The problem of SQL fanouts

  • 22 June 2022
  • 0 replies
  • 1894 views

Userlevel 3

Looker will not be updating this content, nor guarantees that everything is up-to-date. 

NOTE: When this entry was originally written, Looker users needed to use the following strategies to properly calculate certain metrics. Symmetric aggregates  render much of the information in this article unnecessary.

However, this article is still useful for writing SQL in general, and specifically for working with SQL dialects that do not support symmetric aggregates.

 

If you're a SQL user, some of the first SQL concepts you probably learned about were joins and aggregate functions (such as COUNT and SUM). One thing that is not always taught is how these two concepts can interact and sometimes produce incorrect results. In this article we'll discuss what to look out for, the concept of a "fanout," and why it matters to SQL writers and Looker users alike.

→ **Material supplied**:

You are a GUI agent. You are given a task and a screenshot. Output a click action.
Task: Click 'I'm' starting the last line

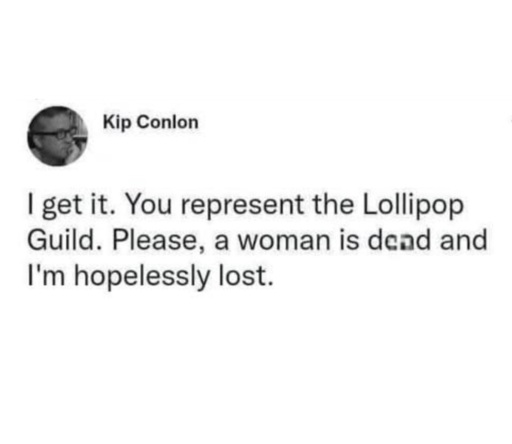tap(46, 277)
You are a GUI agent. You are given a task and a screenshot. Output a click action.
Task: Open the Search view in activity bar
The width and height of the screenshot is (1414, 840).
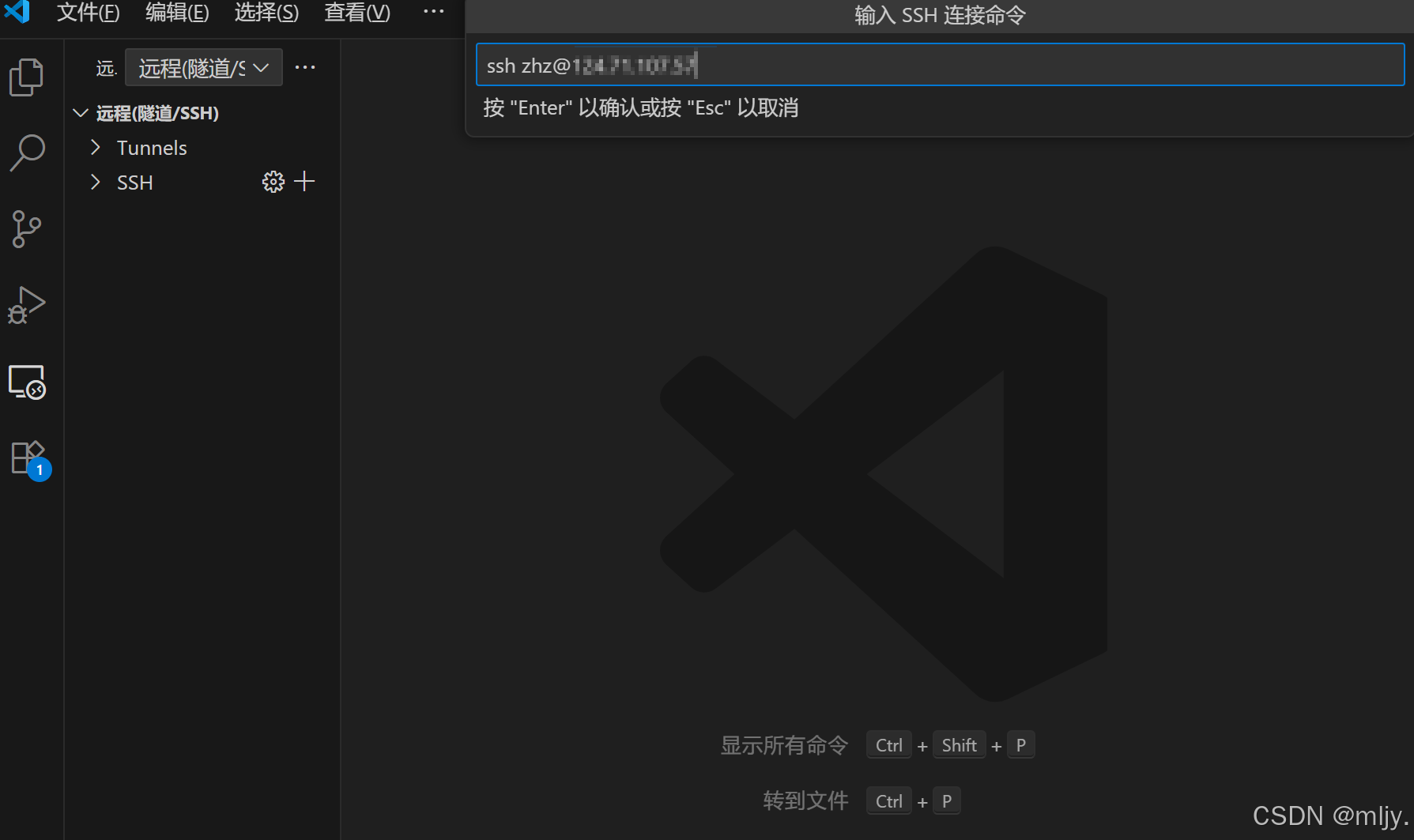click(x=27, y=153)
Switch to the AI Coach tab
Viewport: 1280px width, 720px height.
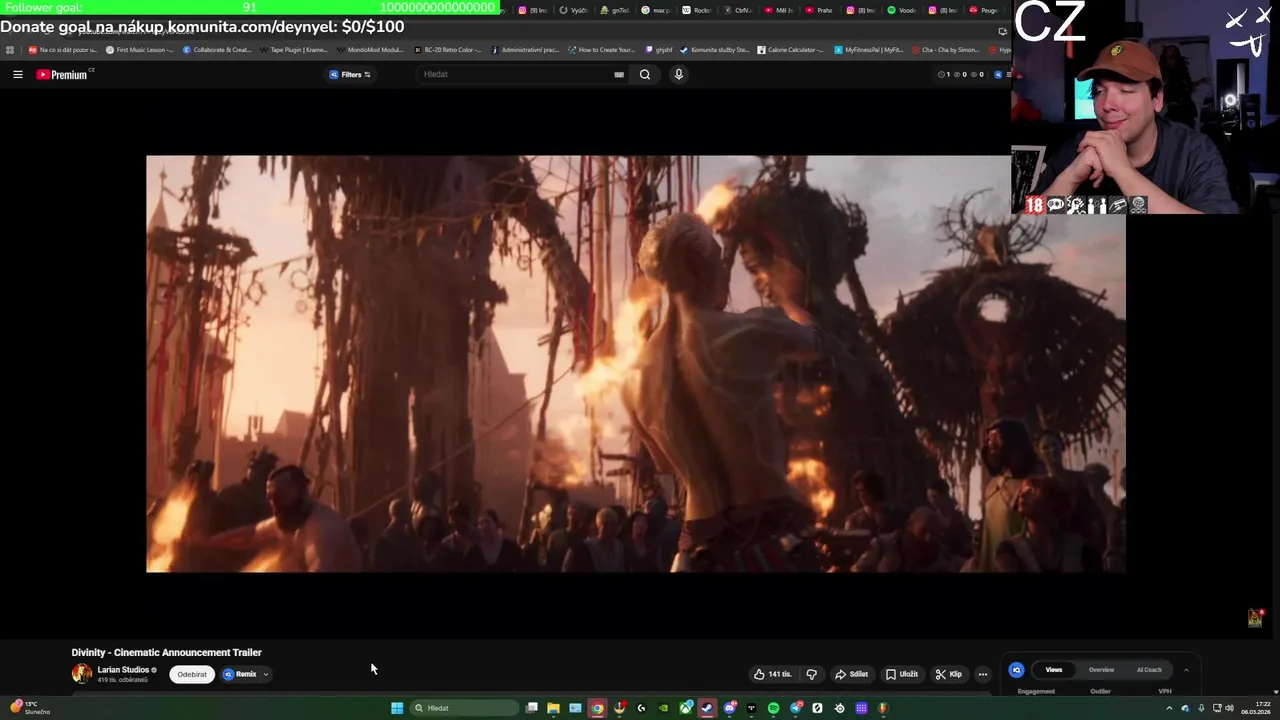tap(1149, 670)
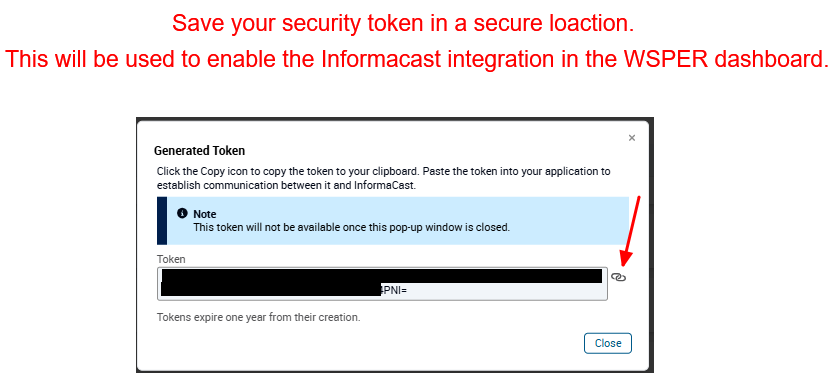This screenshot has height=373, width=835.
Task: Dismiss the dialog with the X icon
Action: click(632, 138)
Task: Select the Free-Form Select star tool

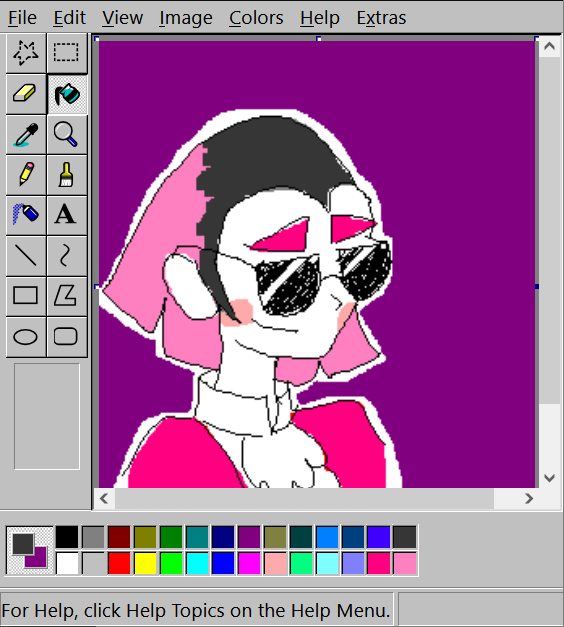Action: [26, 53]
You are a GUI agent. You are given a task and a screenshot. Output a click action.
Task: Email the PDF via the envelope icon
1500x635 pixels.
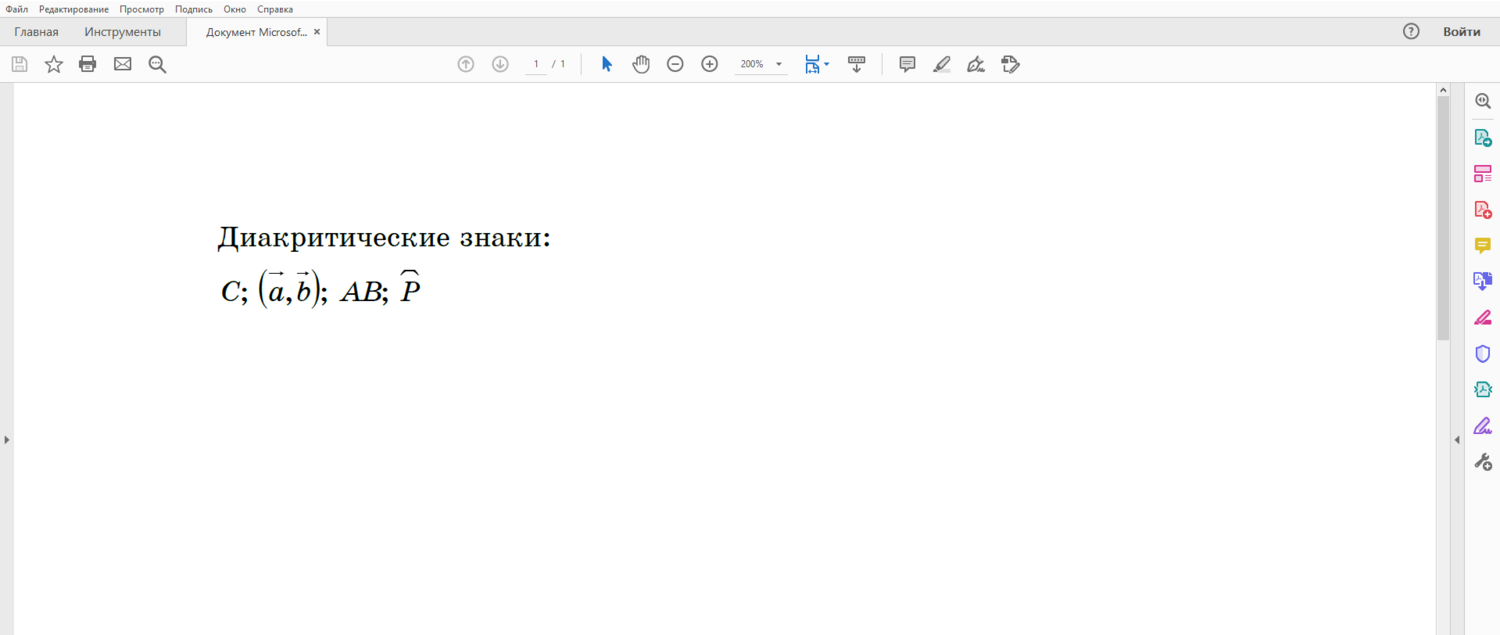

→ **What you are asked to do**: Reproduce the stretch of the SQL fanouts article from "Looker will not" through "this article unnecessary.".

→ **Written answer**:
Looker will not be updating this content, nor guarantees that everything is up-to-date. 

NOTE: When this entry was originally written, Looker users needed to use the following strategies to properly calculate certain metrics. Symmetric aggregates  render much of the information in this article unnecessary.